▶ Task:
Locate, in the data below, the line that contains "The height and width of the screenshot is (671, 1568)." and the line that contains "Screen dimensions: 1193x782"; reproduce exactly those two lines and every line between them, nothing more.

═══ Supplied records ═══

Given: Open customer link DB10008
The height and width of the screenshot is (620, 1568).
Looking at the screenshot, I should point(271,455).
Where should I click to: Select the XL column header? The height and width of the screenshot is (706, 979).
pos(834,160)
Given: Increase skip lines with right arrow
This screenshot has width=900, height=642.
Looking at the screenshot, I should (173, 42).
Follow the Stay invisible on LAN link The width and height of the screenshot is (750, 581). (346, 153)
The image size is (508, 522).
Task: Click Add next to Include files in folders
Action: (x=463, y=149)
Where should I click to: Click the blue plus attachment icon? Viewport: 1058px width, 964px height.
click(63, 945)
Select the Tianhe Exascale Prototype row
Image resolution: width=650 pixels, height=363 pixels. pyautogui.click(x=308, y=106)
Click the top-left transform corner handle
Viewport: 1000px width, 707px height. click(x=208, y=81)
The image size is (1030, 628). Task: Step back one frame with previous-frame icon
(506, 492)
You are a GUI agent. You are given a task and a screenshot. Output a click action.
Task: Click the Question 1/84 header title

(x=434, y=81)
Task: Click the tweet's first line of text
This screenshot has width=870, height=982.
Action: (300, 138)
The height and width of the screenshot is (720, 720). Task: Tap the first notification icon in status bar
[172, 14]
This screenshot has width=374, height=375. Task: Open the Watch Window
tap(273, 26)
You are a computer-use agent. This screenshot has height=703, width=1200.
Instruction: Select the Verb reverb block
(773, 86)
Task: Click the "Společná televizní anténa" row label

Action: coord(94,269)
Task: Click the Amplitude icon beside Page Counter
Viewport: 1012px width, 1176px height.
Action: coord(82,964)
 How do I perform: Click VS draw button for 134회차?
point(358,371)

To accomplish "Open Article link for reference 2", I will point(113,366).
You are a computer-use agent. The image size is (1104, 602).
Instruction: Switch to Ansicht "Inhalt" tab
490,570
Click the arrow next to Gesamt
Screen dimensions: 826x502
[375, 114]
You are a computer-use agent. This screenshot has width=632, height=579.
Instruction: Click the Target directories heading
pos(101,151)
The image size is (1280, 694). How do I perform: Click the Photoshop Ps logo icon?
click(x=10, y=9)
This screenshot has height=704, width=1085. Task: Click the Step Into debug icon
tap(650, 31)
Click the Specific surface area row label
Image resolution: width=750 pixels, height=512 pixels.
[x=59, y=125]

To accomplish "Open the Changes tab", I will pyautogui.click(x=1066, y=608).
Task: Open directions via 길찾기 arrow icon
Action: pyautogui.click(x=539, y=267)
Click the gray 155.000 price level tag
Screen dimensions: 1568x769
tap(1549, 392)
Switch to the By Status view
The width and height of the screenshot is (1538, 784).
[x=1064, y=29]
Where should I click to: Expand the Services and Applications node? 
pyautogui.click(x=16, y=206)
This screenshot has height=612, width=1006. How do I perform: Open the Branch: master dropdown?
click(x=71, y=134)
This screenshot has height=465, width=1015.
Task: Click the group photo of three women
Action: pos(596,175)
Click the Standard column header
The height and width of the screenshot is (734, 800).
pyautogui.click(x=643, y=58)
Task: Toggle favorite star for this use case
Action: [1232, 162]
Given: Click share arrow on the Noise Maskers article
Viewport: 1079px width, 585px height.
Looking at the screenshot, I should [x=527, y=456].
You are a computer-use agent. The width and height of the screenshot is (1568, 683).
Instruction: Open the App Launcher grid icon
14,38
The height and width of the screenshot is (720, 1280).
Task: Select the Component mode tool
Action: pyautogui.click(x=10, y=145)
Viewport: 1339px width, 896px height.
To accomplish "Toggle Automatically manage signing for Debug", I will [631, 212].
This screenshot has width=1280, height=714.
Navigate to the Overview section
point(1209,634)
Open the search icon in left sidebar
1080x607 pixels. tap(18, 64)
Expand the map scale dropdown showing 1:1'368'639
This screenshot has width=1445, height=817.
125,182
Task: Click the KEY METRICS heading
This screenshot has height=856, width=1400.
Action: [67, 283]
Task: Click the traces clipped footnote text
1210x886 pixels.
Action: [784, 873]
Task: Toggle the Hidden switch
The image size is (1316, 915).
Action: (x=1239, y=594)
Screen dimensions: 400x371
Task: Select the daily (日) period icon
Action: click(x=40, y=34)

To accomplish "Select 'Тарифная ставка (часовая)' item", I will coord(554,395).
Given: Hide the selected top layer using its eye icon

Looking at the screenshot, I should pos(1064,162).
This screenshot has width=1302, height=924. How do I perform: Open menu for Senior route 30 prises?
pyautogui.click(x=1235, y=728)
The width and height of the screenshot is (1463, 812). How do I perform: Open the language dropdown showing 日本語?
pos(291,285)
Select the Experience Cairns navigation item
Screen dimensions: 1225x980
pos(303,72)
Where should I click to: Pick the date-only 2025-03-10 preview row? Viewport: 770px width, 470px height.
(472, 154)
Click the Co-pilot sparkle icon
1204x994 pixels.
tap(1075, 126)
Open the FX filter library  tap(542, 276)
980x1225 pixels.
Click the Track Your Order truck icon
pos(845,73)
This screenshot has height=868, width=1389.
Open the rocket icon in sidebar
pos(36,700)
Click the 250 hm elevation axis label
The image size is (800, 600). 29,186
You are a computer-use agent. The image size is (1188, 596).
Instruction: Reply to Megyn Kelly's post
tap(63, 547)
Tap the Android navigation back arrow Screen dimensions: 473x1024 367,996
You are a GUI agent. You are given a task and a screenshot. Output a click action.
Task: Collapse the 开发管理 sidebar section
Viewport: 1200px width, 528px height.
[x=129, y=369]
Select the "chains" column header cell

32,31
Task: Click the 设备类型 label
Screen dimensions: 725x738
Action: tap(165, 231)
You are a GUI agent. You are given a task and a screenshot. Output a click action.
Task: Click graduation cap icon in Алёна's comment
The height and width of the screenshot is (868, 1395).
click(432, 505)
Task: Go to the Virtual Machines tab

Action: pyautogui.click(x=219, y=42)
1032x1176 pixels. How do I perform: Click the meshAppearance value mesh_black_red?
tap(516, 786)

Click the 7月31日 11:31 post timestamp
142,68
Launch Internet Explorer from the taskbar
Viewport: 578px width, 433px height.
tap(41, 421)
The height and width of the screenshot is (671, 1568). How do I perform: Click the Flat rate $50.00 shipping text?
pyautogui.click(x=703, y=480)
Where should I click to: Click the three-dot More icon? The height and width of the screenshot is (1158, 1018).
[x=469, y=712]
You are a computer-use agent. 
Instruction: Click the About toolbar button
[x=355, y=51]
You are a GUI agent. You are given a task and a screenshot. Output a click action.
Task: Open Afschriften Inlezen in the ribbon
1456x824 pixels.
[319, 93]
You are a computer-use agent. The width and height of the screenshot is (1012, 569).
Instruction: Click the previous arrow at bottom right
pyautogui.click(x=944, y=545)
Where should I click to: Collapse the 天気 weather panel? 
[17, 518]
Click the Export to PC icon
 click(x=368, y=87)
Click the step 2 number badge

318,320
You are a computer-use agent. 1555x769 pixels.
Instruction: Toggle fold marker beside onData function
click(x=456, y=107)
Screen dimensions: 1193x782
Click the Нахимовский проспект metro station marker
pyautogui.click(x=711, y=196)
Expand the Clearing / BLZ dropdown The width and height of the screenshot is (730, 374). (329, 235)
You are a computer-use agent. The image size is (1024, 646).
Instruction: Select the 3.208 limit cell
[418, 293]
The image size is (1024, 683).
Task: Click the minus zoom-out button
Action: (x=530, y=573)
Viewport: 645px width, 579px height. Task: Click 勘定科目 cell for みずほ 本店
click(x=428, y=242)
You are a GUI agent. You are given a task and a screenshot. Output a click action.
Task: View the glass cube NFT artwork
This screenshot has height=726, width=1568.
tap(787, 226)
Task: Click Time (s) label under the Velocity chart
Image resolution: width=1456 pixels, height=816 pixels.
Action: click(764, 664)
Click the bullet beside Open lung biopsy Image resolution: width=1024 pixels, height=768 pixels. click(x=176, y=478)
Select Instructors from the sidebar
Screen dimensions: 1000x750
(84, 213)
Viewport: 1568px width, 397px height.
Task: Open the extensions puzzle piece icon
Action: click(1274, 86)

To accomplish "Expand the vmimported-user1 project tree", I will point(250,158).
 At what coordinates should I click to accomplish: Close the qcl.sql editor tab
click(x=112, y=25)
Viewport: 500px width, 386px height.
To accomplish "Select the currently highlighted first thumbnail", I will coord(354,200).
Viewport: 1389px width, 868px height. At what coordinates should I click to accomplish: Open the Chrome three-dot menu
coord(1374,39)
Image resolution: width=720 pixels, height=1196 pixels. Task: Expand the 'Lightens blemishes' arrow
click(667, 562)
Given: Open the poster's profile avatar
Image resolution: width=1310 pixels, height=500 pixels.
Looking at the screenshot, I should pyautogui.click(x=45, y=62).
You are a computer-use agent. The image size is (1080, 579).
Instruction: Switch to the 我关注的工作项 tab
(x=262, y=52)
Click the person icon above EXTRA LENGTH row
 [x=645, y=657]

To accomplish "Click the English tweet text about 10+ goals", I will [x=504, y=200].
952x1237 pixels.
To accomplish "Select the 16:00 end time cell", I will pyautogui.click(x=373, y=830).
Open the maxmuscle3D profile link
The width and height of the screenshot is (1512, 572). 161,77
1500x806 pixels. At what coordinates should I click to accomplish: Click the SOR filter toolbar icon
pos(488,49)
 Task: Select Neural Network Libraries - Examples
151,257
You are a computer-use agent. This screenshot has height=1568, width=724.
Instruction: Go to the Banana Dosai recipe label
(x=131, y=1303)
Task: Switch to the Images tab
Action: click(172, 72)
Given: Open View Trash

═══

▶ Task response:
The height and width of the screenshot is (671, 1568). How do I perform: Click the Flat rate $50.00 shipping text?
pyautogui.click(x=703, y=480)
Where should I click to: Click the three-dot More icon? The height and width of the screenshot is (1158, 1018).
[x=469, y=712]
You are a computer-use agent. 
Instruction: Click the About toolbar button
[x=355, y=51]
You are a GUI agent. You are given a task and a screenshot. Output a click action.
Task: Open Afschriften Inlezen in the ribbon
1456x824 pixels.
[319, 93]
You are a computer-use agent. The width and height of the screenshot is (1012, 569).
Instruction: Click the previous arrow at bottom right
pyautogui.click(x=944, y=545)
Where should I click to: Collapse the 天気 weather panel? 
[17, 518]
Click the Export to PC icon
 click(x=368, y=87)
Click the step 2 number badge

318,320
You are a computer-use agent. 1555x769 pixels.
Instruction: Toggle fold marker beside onData function
click(x=456, y=107)
Screen dimensions: 1193x782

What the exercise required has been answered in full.